▶ [TASK GOAL]: The complete listing should be restated exactly.

▶ [DATA RECORDS]:

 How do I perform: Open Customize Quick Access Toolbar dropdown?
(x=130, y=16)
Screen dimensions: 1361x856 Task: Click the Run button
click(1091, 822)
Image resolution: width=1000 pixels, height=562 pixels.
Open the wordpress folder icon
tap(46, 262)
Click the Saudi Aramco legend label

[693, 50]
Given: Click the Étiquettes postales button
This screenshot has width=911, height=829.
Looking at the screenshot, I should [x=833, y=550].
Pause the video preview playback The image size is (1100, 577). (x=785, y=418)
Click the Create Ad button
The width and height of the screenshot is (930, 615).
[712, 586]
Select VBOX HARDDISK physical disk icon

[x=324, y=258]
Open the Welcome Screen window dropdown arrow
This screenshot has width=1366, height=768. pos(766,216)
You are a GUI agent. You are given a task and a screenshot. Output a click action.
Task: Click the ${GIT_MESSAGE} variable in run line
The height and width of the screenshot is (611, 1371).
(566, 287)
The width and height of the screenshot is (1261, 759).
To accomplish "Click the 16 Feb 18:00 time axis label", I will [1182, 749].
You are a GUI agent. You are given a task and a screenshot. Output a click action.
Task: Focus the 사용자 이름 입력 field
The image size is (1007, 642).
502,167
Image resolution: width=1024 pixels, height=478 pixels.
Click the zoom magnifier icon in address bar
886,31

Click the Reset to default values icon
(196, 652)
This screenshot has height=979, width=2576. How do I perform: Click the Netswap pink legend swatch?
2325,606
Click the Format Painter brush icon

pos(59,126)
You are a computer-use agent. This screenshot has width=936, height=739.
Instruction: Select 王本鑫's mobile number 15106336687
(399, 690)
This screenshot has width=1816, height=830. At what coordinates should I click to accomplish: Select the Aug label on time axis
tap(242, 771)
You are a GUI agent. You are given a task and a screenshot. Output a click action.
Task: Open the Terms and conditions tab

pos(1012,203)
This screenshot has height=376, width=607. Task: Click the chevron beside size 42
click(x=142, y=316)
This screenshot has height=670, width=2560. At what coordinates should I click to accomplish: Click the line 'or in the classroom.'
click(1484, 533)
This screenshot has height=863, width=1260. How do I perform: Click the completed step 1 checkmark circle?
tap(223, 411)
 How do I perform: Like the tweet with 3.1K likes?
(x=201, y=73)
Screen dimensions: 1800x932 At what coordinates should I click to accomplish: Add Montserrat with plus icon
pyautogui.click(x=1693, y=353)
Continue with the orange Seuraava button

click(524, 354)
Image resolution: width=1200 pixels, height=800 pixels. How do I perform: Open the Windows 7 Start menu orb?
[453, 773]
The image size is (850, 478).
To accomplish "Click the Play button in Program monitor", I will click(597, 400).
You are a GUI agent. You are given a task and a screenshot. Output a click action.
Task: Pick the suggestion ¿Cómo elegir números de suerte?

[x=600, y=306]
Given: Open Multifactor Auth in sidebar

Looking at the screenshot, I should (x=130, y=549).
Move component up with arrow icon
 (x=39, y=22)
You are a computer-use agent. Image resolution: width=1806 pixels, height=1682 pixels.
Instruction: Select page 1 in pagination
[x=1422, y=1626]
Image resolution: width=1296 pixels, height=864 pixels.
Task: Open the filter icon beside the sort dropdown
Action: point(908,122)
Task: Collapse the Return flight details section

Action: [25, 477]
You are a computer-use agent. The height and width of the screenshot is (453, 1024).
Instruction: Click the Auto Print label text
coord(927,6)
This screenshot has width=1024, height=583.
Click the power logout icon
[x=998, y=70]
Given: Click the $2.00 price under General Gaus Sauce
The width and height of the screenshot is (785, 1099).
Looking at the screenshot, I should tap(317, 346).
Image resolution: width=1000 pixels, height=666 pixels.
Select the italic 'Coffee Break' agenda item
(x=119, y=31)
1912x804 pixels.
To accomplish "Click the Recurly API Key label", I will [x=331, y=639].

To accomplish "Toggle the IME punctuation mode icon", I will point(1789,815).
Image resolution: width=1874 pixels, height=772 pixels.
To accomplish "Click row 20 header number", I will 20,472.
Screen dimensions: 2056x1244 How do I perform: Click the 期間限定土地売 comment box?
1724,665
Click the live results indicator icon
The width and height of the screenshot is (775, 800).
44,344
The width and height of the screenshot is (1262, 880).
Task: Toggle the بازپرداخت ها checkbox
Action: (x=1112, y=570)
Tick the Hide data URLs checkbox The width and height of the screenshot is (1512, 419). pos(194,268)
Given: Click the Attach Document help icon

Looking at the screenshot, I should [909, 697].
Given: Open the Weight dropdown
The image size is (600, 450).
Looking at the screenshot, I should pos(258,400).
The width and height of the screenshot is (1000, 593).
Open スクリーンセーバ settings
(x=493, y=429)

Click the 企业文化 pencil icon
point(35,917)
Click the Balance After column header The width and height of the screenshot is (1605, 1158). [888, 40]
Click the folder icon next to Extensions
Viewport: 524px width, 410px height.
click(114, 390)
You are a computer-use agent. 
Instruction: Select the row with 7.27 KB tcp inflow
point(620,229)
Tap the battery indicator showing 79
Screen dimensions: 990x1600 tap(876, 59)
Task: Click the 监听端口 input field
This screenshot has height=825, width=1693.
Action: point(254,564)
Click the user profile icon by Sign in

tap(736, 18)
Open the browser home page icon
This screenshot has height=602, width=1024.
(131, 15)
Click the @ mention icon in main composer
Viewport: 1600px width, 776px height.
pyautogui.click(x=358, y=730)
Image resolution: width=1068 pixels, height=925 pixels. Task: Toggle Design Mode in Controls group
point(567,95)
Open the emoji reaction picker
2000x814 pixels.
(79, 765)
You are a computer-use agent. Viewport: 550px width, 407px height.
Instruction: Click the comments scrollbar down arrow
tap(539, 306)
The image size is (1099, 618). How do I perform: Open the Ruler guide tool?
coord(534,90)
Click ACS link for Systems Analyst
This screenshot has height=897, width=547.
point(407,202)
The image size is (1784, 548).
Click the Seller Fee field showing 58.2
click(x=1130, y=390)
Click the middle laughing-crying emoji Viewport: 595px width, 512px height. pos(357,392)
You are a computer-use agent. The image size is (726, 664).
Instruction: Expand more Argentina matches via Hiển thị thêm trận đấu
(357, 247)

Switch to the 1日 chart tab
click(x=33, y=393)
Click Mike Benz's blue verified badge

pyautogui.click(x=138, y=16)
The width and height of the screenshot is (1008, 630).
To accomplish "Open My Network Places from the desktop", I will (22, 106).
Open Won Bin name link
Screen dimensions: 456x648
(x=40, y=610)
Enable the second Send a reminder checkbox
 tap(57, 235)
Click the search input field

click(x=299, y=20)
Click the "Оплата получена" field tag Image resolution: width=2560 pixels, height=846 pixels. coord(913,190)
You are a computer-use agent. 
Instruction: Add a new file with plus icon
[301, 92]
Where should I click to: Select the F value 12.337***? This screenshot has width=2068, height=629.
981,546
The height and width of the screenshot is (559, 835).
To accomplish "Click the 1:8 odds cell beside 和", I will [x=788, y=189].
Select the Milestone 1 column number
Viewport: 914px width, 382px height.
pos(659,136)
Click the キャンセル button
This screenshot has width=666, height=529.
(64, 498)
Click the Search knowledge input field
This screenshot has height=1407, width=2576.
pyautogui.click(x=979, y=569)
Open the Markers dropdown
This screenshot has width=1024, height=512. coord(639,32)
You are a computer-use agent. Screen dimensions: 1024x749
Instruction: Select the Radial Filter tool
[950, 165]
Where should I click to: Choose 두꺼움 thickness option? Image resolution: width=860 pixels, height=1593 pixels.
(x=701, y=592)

▶ [TASK RESULT]:
 How do I perform: Open Customize Quick Access Toolbar dropdown?
(x=130, y=16)
Screen dimensions: 1361x856 Task: Click the Run button
click(1091, 822)
Image resolution: width=1000 pixels, height=562 pixels.
Open the wordpress folder icon
tap(46, 262)
Click the Saudi Aramco legend label

[693, 50]
Given: Click the Étiquettes postales button
This screenshot has width=911, height=829.
Looking at the screenshot, I should [x=833, y=550].
Pause the video preview playback The image size is (1100, 577). (x=785, y=418)
Click the Create Ad button
The width and height of the screenshot is (930, 615).
[712, 586]
Select VBOX HARDDISK physical disk icon

[x=324, y=258]
Open the Welcome Screen window dropdown arrow
This screenshot has width=1366, height=768. pos(766,216)
You are a GUI agent. You are given a task and a screenshot. Output a click action.
Task: Click the ${GIT_MESSAGE} variable in run line
The height and width of the screenshot is (611, 1371).
(566, 287)
The width and height of the screenshot is (1261, 759).
To accomplish "Click the 16 Feb 18:00 time axis label", I will [1182, 749].
You are a GUI agent. You are given a task and a screenshot. Output a click action.
Task: Focus the 사용자 이름 입력 field
The image size is (1007, 642).
502,167
Image resolution: width=1024 pixels, height=478 pixels.
Click the zoom magnifier icon in address bar
886,31

Click the Reset to default values icon
(196, 652)
This screenshot has height=979, width=2576. How do I perform: Click the Netswap pink legend swatch?
2325,606
Click the Format Painter brush icon

pos(59,126)
You are a computer-use agent. This screenshot has width=936, height=739.
Instruction: Select 王本鑫's mobile number 15106336687
(399, 690)
This screenshot has width=1816, height=830. At what coordinates should I click to accomplish: Select the Aug label on time axis
tap(242, 771)
You are a GUI agent. You are given a task and a screenshot. Output a click action.
Task: Open the Terms and conditions tab

pos(1012,203)
This screenshot has height=376, width=607. Task: Click the chevron beside size 42
click(x=142, y=316)
This screenshot has height=670, width=2560. At what coordinates should I click to accomplish: Click the line 'or in the classroom.'
click(1484, 533)
This screenshot has height=863, width=1260. How do I perform: Click the completed step 1 checkmark circle?
tap(223, 411)
 How do I perform: Like the tweet with 3.1K likes?
(x=201, y=73)
Screen dimensions: 1800x932 At what coordinates should I click to accomplish: Add Montserrat with plus icon
pyautogui.click(x=1693, y=353)
Continue with the orange Seuraava button

click(524, 354)
Image resolution: width=1200 pixels, height=800 pixels. How do I perform: Open the Windows 7 Start menu orb?
[453, 773]
The image size is (850, 478).
To accomplish "Click the Play button in Program monitor", I will click(597, 400).
You are a GUI agent. You are given a task and a screenshot. Output a click action.
Task: Pick the suggestion ¿Cómo elegir números de suerte?

[x=600, y=306]
Given: Open Multifactor Auth in sidebar

Looking at the screenshot, I should (x=130, y=549).
Move component up with arrow icon
 (x=39, y=22)
You are a computer-use agent. Image resolution: width=1806 pixels, height=1682 pixels.
Instruction: Select page 1 in pagination
[x=1422, y=1626]
Image resolution: width=1296 pixels, height=864 pixels.
Task: Open the filter icon beside the sort dropdown
Action: point(908,122)
Task: Collapse the Return flight details section

Action: [25, 477]
You are a computer-use agent. The height and width of the screenshot is (453, 1024).
Instruction: Click the Auto Print label text
coord(927,6)
This screenshot has width=1024, height=583.
Click the power logout icon
[x=998, y=70]
Given: Click the $2.00 price under General Gaus Sauce
The width and height of the screenshot is (785, 1099).
Looking at the screenshot, I should tap(317, 346).
Image resolution: width=1000 pixels, height=666 pixels.
Select the italic 'Coffee Break' agenda item
(x=119, y=31)
1912x804 pixels.
To accomplish "Click the Recurly API Key label", I will [x=331, y=639].

To accomplish "Toggle the IME punctuation mode icon", I will point(1789,815).
Image resolution: width=1874 pixels, height=772 pixels.
To accomplish "Click row 20 header number", I will 20,472.
Screen dimensions: 2056x1244 How do I perform: Click the 期間限定土地売 comment box?
1724,665
Click the live results indicator icon
The width and height of the screenshot is (775, 800).
44,344
The width and height of the screenshot is (1262, 880).
Task: Toggle the بازپرداخت ها checkbox
Action: (x=1112, y=570)
Tick the Hide data URLs checkbox The width and height of the screenshot is (1512, 419). pos(194,268)
Given: Click the Attach Document help icon

Looking at the screenshot, I should [909, 697].
Given: Open the Weight dropdown
The image size is (600, 450).
Looking at the screenshot, I should pos(258,400).
The width and height of the screenshot is (1000, 593).
Open スクリーンセーバ settings
(x=493, y=429)

Click the 企业文化 pencil icon
point(35,917)
Click the Balance After column header The width and height of the screenshot is (1605, 1158). [888, 40]
Click the folder icon next to Extensions
Viewport: 524px width, 410px height.
click(114, 390)
You are a computer-use agent. 
Instruction: Select the row with 7.27 KB tcp inflow
point(620,229)
Tap the battery indicator showing 79
Screen dimensions: 990x1600 tap(876, 59)
Task: Click the 监听端口 input field
This screenshot has height=825, width=1693.
Action: point(254,564)
Click the user profile icon by Sign in

tap(736, 18)
Open the browser home page icon
This screenshot has height=602, width=1024.
(131, 15)
Click the @ mention icon in main composer
Viewport: 1600px width, 776px height.
pyautogui.click(x=358, y=730)
Image resolution: width=1068 pixels, height=925 pixels. Task: Toggle Design Mode in Controls group
point(567,95)
Open the emoji reaction picker
2000x814 pixels.
(79, 765)
You are a computer-use agent. Viewport: 550px width, 407px height.
Instruction: Click the comments scrollbar down arrow
tap(539, 306)
The image size is (1099, 618). How do I perform: Open the Ruler guide tool?
coord(534,90)
Click ACS link for Systems Analyst
This screenshot has height=897, width=547.
point(407,202)
The image size is (1784, 548).
Click the Seller Fee field showing 58.2
click(x=1130, y=390)
Click the middle laughing-crying emoji Viewport: 595px width, 512px height. pos(357,392)
You are a computer-use agent. The image size is (726, 664).
Instruction: Expand more Argentina matches via Hiển thị thêm trận đấu
(357, 247)

Switch to the 1日 chart tab
click(x=33, y=393)
Click Mike Benz's blue verified badge

pyautogui.click(x=138, y=16)
The width and height of the screenshot is (1008, 630).
To accomplish "Open My Network Places from the desktop", I will (22, 106).
Open Won Bin name link
Screen dimensions: 456x648
(x=40, y=610)
Enable the second Send a reminder checkbox
 tap(57, 235)
Click the search input field

click(x=299, y=20)
Click the "Оплата получена" field tag Image resolution: width=2560 pixels, height=846 pixels. coord(913,190)
You are a computer-use agent. 
Instruction: Add a new file with plus icon
[301, 92]
Where should I click to: Select the F value 12.337***? This screenshot has width=2068, height=629.
981,546
The height and width of the screenshot is (559, 835).
To accomplish "Click the 1:8 odds cell beside 和", I will [x=788, y=189].
Select the Milestone 1 column number
Viewport: 914px width, 382px height.
pos(659,136)
Click the キャンセル button
This screenshot has width=666, height=529.
(64, 498)
Click the Search knowledge input field
This screenshot has height=1407, width=2576.
pyautogui.click(x=979, y=569)
Open the Markers dropdown
This screenshot has width=1024, height=512. coord(639,32)
You are a computer-use agent. Screen dimensions: 1024x749
Instruction: Select the Radial Filter tool
[950, 165]
Where should I click to: Choose 두꺼움 thickness option? Image resolution: width=860 pixels, height=1593 pixels.
(x=701, y=592)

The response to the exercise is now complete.